▸ **To do**: Take the entries from the line containing "Task: Collapse the" down to the line containing "coord(1218,221)" and rewrite them with "Where do I click to" in place of "Where should I click to", leaving everything else unchanged.

▸ **Material for the task**:
## begin

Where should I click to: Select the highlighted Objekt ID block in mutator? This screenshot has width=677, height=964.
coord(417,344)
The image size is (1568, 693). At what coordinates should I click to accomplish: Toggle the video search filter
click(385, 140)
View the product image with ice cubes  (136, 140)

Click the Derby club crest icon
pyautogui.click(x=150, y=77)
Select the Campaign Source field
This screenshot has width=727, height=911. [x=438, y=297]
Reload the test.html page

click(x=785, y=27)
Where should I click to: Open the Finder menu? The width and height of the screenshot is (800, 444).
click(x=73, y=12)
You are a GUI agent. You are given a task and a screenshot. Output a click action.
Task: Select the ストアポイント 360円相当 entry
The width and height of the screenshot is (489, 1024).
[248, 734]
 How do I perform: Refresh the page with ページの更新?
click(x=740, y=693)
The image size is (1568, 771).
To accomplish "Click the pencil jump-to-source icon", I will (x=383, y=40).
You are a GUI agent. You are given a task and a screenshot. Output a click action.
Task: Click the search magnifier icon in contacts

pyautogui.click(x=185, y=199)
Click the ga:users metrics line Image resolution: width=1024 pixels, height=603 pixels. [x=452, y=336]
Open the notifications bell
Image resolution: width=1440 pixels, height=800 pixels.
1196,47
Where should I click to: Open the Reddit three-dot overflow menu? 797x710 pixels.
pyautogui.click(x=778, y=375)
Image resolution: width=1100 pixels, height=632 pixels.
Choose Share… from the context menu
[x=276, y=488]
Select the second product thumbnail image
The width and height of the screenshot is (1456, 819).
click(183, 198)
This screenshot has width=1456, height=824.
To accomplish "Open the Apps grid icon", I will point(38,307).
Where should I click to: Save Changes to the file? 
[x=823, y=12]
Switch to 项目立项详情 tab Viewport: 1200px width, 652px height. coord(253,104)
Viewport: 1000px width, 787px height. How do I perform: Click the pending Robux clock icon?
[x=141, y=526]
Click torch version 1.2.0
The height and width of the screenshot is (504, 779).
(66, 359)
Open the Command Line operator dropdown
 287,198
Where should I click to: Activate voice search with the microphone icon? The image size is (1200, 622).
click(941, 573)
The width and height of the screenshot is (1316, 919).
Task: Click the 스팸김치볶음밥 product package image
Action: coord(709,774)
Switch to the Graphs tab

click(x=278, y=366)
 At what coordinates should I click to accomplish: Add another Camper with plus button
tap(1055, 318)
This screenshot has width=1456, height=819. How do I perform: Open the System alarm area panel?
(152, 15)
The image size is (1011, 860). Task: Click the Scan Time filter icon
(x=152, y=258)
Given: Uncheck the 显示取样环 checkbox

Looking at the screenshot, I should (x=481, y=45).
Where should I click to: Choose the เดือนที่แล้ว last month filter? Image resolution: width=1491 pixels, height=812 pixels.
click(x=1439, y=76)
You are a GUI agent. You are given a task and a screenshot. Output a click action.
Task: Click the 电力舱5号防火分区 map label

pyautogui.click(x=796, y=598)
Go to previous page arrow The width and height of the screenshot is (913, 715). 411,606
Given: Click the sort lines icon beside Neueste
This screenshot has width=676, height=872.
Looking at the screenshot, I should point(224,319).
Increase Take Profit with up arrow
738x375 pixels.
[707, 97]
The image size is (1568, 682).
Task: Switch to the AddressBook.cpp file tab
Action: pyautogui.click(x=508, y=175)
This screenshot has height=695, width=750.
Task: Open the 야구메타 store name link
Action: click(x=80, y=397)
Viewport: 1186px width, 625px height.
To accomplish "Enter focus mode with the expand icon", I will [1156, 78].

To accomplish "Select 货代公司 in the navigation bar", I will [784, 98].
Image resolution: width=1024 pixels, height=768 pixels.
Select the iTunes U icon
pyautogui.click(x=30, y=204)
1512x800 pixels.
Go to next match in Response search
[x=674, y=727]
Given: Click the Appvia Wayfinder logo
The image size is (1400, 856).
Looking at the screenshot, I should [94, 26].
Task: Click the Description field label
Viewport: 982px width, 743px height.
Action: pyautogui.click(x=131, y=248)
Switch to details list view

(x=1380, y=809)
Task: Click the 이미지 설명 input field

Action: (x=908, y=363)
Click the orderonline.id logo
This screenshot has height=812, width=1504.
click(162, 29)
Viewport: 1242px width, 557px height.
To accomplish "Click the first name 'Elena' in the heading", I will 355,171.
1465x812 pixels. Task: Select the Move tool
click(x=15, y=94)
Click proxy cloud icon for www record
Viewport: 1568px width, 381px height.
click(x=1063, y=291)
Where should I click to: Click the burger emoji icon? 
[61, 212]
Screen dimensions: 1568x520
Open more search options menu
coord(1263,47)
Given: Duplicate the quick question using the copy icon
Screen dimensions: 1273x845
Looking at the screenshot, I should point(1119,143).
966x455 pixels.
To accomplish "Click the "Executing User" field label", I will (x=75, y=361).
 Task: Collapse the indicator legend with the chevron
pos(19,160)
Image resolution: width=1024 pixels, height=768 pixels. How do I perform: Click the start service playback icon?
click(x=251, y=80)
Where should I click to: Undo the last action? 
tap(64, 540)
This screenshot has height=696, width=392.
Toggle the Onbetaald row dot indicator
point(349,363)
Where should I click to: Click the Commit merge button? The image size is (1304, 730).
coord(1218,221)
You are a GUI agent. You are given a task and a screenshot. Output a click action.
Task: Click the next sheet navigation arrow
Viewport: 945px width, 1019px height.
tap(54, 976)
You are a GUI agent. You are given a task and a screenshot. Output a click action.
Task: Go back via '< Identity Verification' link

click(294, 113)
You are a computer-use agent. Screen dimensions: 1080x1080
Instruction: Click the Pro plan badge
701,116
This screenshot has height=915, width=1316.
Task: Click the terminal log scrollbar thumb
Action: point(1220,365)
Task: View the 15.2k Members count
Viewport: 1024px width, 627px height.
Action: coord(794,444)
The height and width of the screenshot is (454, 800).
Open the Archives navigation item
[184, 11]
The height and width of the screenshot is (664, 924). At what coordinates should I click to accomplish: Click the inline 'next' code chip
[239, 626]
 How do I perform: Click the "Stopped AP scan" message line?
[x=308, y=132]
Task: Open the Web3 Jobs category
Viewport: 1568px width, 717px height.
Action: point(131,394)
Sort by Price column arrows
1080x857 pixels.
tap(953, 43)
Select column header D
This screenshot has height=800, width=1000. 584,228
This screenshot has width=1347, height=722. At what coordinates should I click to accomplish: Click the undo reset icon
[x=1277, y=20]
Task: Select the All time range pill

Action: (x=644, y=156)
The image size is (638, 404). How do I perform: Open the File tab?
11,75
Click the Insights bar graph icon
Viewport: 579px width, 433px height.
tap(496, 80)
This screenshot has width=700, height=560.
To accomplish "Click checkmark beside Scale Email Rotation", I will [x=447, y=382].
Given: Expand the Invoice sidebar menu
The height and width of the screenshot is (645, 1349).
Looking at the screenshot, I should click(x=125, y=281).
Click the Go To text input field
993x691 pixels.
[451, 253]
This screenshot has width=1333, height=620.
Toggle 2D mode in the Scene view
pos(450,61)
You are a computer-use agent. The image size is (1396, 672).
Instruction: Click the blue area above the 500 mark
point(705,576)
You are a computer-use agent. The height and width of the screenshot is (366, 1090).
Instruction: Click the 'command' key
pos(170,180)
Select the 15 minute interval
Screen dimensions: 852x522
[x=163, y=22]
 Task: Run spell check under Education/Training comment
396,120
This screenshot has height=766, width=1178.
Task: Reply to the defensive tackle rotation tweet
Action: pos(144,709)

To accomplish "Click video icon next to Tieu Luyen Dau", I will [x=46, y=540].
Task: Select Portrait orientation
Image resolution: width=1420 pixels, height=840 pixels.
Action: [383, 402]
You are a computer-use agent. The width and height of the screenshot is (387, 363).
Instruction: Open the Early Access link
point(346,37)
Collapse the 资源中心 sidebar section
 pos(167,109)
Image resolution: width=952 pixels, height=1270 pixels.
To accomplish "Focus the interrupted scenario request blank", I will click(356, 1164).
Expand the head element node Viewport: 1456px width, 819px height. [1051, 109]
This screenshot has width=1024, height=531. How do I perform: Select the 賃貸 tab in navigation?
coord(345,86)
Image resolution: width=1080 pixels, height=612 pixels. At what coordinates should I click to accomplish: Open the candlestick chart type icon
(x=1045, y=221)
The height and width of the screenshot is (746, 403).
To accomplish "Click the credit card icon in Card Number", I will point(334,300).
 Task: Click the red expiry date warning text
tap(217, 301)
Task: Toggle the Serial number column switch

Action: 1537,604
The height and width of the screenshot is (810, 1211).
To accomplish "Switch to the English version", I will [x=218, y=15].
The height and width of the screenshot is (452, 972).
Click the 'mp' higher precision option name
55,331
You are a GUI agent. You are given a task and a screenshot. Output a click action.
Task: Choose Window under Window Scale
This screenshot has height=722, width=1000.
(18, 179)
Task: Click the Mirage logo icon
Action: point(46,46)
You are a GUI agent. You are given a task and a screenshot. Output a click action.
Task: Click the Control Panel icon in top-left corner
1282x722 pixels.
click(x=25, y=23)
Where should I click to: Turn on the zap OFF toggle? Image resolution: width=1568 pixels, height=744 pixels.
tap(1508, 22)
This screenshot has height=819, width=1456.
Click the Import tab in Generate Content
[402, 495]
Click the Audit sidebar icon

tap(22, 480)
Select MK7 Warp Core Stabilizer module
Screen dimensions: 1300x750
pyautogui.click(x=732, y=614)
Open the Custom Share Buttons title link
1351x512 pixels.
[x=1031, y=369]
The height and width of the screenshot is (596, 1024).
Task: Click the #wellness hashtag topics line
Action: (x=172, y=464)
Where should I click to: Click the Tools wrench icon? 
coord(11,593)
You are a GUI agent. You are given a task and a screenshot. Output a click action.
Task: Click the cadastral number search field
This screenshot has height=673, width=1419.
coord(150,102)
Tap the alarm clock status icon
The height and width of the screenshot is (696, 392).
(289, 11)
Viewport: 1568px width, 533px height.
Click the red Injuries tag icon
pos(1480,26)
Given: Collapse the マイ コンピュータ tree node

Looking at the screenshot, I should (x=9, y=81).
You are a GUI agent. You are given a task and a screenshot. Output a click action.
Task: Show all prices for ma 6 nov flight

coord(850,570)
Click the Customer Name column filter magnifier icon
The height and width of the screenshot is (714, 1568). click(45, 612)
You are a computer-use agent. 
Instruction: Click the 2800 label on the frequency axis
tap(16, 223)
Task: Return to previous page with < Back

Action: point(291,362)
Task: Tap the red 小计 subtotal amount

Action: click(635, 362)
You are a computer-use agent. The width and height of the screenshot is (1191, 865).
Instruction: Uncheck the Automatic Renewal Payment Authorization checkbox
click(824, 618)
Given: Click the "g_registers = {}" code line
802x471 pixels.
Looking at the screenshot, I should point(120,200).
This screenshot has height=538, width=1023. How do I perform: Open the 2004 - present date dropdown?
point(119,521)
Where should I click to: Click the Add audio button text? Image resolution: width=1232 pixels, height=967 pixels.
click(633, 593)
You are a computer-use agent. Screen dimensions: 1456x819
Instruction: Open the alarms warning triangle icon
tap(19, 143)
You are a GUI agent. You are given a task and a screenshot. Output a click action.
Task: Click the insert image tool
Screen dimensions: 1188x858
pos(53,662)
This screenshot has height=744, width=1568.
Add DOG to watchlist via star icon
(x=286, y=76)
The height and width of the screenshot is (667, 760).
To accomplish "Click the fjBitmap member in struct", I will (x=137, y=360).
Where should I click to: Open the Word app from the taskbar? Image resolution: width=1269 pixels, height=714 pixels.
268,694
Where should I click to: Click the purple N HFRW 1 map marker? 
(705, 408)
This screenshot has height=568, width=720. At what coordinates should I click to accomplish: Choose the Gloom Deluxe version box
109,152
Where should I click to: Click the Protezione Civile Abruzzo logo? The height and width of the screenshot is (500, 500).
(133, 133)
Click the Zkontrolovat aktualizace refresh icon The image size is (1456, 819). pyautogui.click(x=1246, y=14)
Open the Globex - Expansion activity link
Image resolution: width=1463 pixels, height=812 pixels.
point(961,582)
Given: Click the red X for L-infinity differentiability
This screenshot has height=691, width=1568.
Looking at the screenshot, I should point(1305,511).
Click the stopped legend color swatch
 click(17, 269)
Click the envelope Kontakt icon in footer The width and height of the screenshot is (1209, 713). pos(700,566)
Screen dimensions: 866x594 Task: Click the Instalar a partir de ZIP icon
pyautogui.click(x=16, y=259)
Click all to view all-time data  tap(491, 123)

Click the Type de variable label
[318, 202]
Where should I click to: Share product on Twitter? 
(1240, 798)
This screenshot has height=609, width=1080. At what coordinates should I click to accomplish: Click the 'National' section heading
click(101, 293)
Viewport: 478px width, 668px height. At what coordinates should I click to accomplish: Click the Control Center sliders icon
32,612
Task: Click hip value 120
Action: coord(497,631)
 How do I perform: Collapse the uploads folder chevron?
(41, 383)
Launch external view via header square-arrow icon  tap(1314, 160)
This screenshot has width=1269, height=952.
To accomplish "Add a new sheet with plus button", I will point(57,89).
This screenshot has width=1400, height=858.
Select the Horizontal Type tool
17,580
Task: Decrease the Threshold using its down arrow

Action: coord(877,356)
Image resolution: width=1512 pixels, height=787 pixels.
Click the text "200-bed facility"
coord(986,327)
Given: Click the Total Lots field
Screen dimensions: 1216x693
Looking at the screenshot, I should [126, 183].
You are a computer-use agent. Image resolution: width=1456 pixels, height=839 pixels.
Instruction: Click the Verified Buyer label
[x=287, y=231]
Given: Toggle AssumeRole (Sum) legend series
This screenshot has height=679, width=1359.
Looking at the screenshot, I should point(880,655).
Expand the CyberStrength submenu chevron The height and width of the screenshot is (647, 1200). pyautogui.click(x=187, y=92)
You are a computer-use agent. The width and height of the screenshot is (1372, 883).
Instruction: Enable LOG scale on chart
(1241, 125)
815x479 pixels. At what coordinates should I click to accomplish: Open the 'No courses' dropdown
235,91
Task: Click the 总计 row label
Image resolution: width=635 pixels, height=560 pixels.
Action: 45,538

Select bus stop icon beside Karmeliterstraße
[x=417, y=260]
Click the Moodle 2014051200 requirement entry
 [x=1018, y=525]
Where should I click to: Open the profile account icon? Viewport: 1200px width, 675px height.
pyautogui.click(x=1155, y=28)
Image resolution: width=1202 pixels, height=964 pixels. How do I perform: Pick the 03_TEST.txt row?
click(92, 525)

## end

▸ **Result for this task**:
 Task: Collapse the indicator legend with the chevron
pos(19,160)
Image resolution: width=1024 pixels, height=768 pixels. How do I perform: Click the start service playback icon?
click(x=251, y=80)
Where do I click to: Undo the last action? 
tap(64, 540)
This screenshot has height=696, width=392.
Toggle the Onbetaald row dot indicator
point(349,363)
Where do I click to: Click the Commit merge button? The image size is (1304, 730).
coord(1218,221)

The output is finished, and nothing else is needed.